“Muttakîler, bollukta da darlıkta da infakta bulunurlar. Öfkeyi yutan ve insanların kusurlarını affeden kimselerdir. Allah Teâlâ da ihsan edenleri sever.” Kur’an-ı Kerim "Öfkelendiği zaman bağışlayanlar"ı övmektedir. Peygamber Efendimiz (s.a.v.) “Öfke şeytandandır, şeytan da ateşten yaratılmıştır, ateş ise su ile söndürülmektedir; öyleyse biriniz öfkelenince hemen kalkıp abdest alsın.” buyurmuştur.
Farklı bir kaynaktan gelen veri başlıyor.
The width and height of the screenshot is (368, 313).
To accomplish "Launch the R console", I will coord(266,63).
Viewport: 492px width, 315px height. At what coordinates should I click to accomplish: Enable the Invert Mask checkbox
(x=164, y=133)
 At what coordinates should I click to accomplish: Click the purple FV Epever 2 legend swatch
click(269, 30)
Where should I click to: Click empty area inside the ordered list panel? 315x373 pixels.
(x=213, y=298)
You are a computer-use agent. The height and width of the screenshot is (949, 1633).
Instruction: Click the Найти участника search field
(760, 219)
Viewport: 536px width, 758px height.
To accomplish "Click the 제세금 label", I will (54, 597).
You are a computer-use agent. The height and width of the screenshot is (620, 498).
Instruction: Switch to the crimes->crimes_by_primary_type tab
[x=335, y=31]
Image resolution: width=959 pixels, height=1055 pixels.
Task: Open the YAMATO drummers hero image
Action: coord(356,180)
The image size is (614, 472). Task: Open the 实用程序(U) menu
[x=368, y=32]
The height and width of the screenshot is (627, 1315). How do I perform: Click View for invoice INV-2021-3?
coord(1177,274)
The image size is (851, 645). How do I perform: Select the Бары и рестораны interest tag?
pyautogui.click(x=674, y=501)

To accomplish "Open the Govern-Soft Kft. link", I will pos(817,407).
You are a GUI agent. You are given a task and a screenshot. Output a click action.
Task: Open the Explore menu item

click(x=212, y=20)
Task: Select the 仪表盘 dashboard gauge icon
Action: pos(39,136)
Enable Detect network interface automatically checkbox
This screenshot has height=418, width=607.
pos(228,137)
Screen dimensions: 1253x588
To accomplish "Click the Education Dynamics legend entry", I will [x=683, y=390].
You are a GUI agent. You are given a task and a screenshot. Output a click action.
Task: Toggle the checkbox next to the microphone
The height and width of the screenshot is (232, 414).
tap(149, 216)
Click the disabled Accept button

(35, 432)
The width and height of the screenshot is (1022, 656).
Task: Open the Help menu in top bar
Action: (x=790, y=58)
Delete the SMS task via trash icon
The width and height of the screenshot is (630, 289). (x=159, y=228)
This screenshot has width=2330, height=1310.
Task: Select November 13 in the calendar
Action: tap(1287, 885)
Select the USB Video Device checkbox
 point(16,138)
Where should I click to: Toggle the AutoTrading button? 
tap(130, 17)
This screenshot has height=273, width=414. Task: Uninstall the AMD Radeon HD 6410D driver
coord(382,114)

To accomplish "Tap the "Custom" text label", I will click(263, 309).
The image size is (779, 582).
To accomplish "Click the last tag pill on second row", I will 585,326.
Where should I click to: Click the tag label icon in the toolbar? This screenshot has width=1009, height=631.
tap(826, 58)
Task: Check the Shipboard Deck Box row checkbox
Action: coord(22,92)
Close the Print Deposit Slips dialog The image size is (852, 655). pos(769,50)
Allah’ın son dini olan İslam, insan hayatını düzenlemek için gönderilmiştir. Bu bakımdan dünya ve ahiret saadetine ermek isteyen her müslüman, yaşayışını, söz ve davranışlarını İslam’a göre düzenlemek mecburiyetindedir. Bilindiği gibi insanlar farklı yaratılmışlardır.
Gerek beden ve gerekse ruhi bakımdan hiç biri diğerinin aynısı değildir. Her birinin kişiliği, karakteri, temayülü, inancı, düşünme biçimi, hayat tarzı, sevdiği ve sevmediği şeyler farklıdır. İşte insanların bu farklılıklarını anlayışla karşılamalarına “hoşgörü” diyoruz.
Hoşgörü; kolaylık ve lütuf ile muamelenin bir ileriki safhası, insanınn kendinden fedakarlık yapmasıdır. Sadece iyilik yapmakla yetinmeyip karşıdakinin bazı kusur ve hatalarına sabredip hoş karşılayabilmek, insanlara genel ve özel manada tahammül edebilmektir.
Bu âlemde her türlü düşünce olacaktır. Yüce mevlamız (cc) öyle dilemiştir. İstesek de istemesek de dünyada iyilikler de bulunacaktır kötülükler de. İnananlar da olacak inanmayanlar da. Allah inananlara hayat hakkı tanıdığı gibi, inanmayanlara da hayat hakkı tanımıştır. İnanlara rızık verdiği gibi inanmayanlara da vermiştir. Bu ilahi bir kanundur.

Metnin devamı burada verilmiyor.